■ DOCUMENT TEXT ■

((

Leaked audited financial statements, first published by blogger Ed Zitron (Where's Your Ed At) and independently verified by the Financial Times, show OpenAI growing revenue from $3.7 billion in 2024 to $13.07 billion in 2025 while incurring steep losses. Zitron reports a GAAP net loss attributable to OpenAI of $38.53 billion in 2025 - up from $5.09 billion in 2024 - which includes approximately $41.55 billion in non-cash charges from OpenAI's nonprofit-to-for-profit conversion, including changes in fair value of convertible interests and warrant liability (Benzinga). Fortune reports an operating loss of roughly $21 billion - revenue minus ~$34B in total costs - while the Financial Times estimates an adjusted loss of roughly $8 billion after stripping those one-time items (Gizmodo, Ars Technica). Key 2025 expense drivers include R&D of $19.18 billion (up from $7.81B in 2024) and $10.59 billion in payments to Microsoft, per Ars Technica.
Revenue and Costs
Leaked audited financial statements, first published by blogger Ed Zitron on Where's Your Ed At and independently verified by the Financial Times, show OpenAI reporting $13.07 billion in 2025 revenue - more than tripling from $3.7 billion in 2024. Total costs and expenses reached approximately $34 billion in 2025, driven by $19.18 billion in research and development and $5.73 billion in sales and marketing (Where's Your Ed At, Ars Technica). Revenue came in ahead of OpenAI's internally forecast target of $10 billion.

))

■ INFORMATION GIVEN ■
((

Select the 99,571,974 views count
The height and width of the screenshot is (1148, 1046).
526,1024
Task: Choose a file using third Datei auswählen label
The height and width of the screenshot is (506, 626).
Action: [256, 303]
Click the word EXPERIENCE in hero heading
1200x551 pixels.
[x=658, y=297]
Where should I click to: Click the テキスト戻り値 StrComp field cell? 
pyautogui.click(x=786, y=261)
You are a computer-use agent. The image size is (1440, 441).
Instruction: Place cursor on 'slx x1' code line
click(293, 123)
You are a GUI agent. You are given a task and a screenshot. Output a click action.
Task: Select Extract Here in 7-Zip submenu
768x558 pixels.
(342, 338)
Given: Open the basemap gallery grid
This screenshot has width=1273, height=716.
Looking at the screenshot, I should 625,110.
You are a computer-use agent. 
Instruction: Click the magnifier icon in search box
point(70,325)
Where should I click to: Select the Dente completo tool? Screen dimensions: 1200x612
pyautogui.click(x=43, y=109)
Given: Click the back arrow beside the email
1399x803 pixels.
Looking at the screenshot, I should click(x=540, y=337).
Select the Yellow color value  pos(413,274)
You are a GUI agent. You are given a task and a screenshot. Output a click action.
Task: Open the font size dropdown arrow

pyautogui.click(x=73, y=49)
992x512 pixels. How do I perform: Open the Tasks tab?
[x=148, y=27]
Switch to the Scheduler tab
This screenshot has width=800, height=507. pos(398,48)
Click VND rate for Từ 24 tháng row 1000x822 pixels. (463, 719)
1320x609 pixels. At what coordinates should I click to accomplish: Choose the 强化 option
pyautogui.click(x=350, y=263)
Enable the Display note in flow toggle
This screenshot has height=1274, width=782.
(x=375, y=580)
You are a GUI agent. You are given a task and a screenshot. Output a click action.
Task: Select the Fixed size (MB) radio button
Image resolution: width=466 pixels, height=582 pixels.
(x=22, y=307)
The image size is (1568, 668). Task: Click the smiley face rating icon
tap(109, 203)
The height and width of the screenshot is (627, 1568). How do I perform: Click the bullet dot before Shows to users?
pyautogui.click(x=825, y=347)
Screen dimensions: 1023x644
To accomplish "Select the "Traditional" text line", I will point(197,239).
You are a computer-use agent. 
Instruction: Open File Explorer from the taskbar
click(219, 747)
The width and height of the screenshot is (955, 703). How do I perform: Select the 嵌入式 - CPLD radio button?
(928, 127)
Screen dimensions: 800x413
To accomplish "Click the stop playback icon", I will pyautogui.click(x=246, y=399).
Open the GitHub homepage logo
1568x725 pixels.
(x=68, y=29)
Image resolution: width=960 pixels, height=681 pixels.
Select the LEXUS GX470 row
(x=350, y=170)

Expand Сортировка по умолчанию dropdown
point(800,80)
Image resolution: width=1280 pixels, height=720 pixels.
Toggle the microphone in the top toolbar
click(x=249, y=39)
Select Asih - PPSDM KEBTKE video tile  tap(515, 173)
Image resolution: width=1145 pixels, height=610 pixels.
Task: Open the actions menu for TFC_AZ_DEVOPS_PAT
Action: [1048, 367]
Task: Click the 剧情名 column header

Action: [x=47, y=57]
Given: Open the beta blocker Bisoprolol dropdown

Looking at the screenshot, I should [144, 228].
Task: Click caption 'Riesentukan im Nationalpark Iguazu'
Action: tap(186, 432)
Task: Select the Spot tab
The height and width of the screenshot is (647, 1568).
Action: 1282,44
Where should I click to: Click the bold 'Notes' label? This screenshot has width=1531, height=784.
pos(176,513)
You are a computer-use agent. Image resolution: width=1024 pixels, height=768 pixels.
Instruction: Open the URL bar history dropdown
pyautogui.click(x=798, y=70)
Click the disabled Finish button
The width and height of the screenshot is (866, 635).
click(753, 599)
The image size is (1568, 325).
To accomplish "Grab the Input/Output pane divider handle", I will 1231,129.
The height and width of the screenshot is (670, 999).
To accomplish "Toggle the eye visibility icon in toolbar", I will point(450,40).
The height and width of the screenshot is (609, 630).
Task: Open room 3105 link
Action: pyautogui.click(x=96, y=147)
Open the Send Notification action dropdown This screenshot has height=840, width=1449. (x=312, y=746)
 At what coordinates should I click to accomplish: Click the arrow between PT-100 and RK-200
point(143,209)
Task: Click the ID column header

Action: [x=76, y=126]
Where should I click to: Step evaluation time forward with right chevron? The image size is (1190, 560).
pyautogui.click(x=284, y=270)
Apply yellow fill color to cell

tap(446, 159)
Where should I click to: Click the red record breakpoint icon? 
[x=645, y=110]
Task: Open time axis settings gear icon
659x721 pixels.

))

■ THINGS TO DO ■
1. Could you extract the part of the passage on OpenAI's leaked financial statements that begins at the words "Revenue and Costs" and stops after "of $10 billion."?
2. How would you extend the passage on OpenAI's leaked financial statements, starting after its last sentence?
The entries have no connection to the passage on OpenAI's leaked financial statements.

■ ANSWER SECTION ■
1.
Revenue and Costs
Leaked audited financial statements, first published by blogger Ed Zitron on Where's Your Ed At and independently verified by the Financial Times, show OpenAI reporting $13.07 billion in 2025 revenue - more than tripling from $3.7 billion in 2024. Total costs and expenses reached approximately $34 billion in 2025, driven by $19.18 billion in research and development and $5.73 billion in sales and marketing (Where's Your Ed At, Ars Technica). Revenue came in ahead of OpenAI's internally forecast target of $10 billion.

2.
Three Loss Figures - Why They Differ
Coverage of these statements references three distinct loss measures that should not be conflated. Fortune reports an operating loss of roughly $21 billion - what you get by subtracting ~$34B in operating costs from $13B in revenue. Ed Zitron's Where's Your Ed At, confirmed by Benzinga and QZ, reports a GAAP net loss attributable to OpenAI of $38.53 billion; the ~$17.5B gap between the two figures reflects approximately $41.55 billion in non-cash charges tied to OpenAI's conversion from nonprofit to for-profit status, including changes in the fair value of convertible interests and warrant liability. A Financial Times source, cited by Ars Technica and Gizmodo, estimates that after stripping out those one-time, non-cash items, the adjusted 2025 loss is closer to $8 billion.
Key Expense Drivers
Ars Technica's line-item reporting identifies R&D as the dominant cost center, growing from $7.81 billion in 2024 to $19.18 billion in 2025. Ars Technica also reports $10.59 billion in R&D-related payments made to Microsoft in 2025 - a significant intercompany item that materially affects how the R&D and cost-of-revenue figures read on the income statement. Cost of revenue rose to $7.5 billion, consistent with expanded model inference and cloud hosting activity.
Prior Forecasts and Context
Internal management documents previously reported by The Information and summarized by Yahoo Finance projected a $14 billion loss for 2026 and a path to very large revenues by 2029. Those figures predated the leaked 2025 audited statements and were forward-looking estimates, not audited results. The revenue trajectory - $3.7B to $13B in one year - is the clearest signal of rapid commercial scaling, even as operating and cash losses remain large relative to revenue.
What to Watch
Formal commentary from OpenAI and any regulatory filings tied to a potential IPO will be the authoritative reference points for reconciling these figures. Observers should track disclosures around the nonprofit-to-for-profit conversion charges, which are the primary driver separating the $38.5B GAAP headline loss from the ~$21B operating loss and the ~$8B adjusted loss. Microsoft-related intercompany payments are also worth watching as a key variable in reported R&D expenditure.
Scoring Rationale #
Leaked audited financials for the world's most prominent AI company, corroborated by multiple major outlets, materially affect investor, partner, and practitioner assessments of AI sector economics. The three distinct loss measures ($21B operating, $38.5B GAAP, ~$8B adjusted) require careful interpretation and the story warrants a major rating, just below a frontier model release or landmark regulation.